• _Data to use_
────────────────

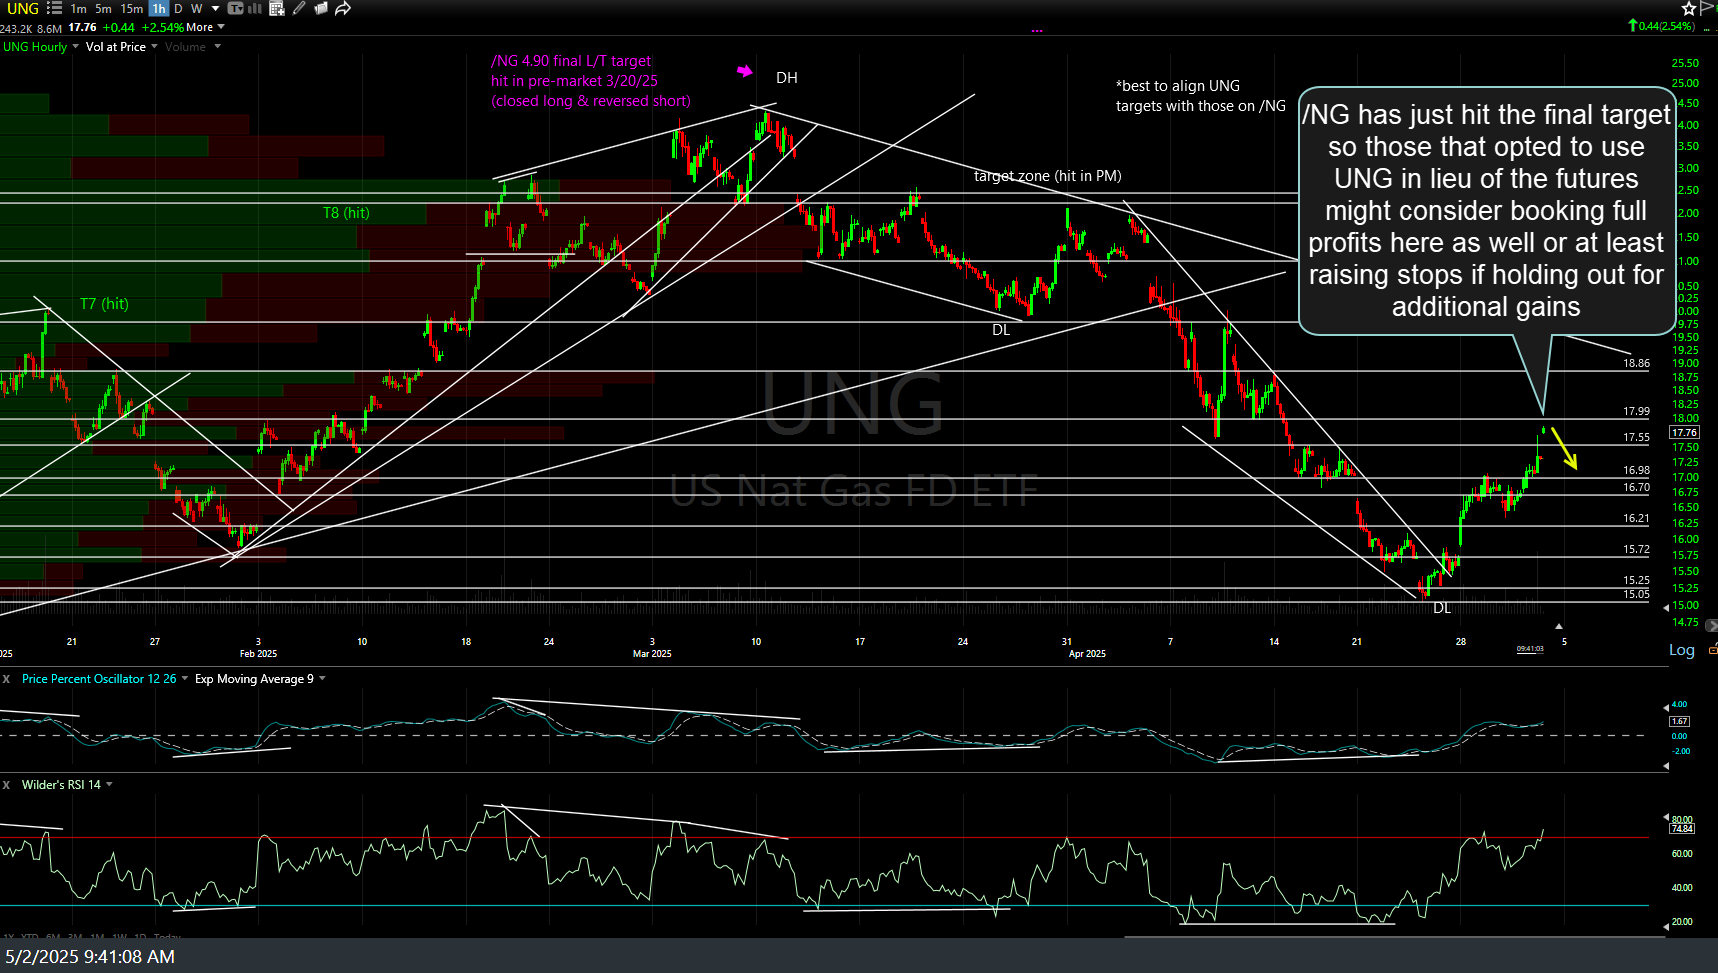Switch to the Weekly (W) timeframe

196,8
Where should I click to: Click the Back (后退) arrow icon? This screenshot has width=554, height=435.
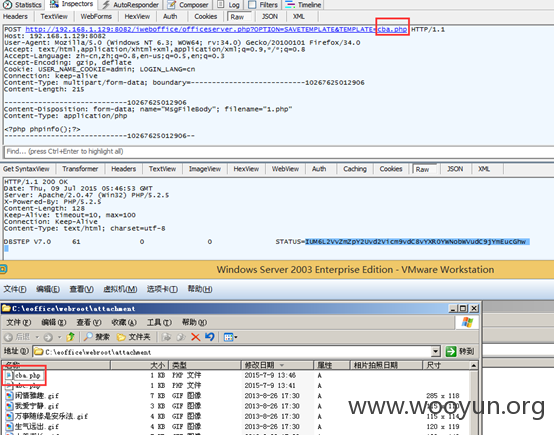pyautogui.click(x=8, y=337)
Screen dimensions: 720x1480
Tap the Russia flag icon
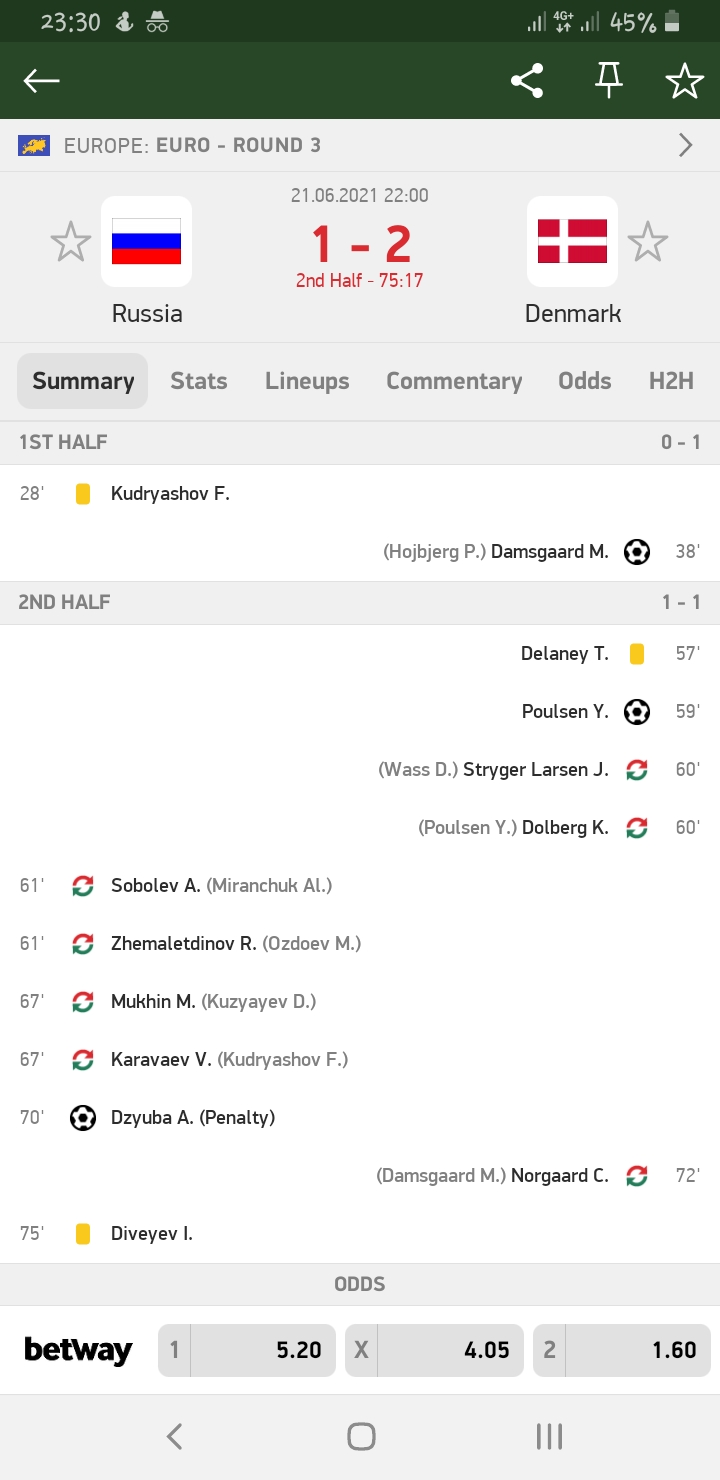(x=146, y=242)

────────────────

• _Problem statement_
Going from the line with "Where should I" to the last line of the listing, write out each line exactly and nothing else. Leave out all pictures.

• _Answer to this exercise_
Where should I click to: Click the Back (后退) arrow icon? This screenshot has width=554, height=435.
pyautogui.click(x=8, y=337)
Screen dimensions: 720x1480
Tap the Russia flag icon
(x=146, y=242)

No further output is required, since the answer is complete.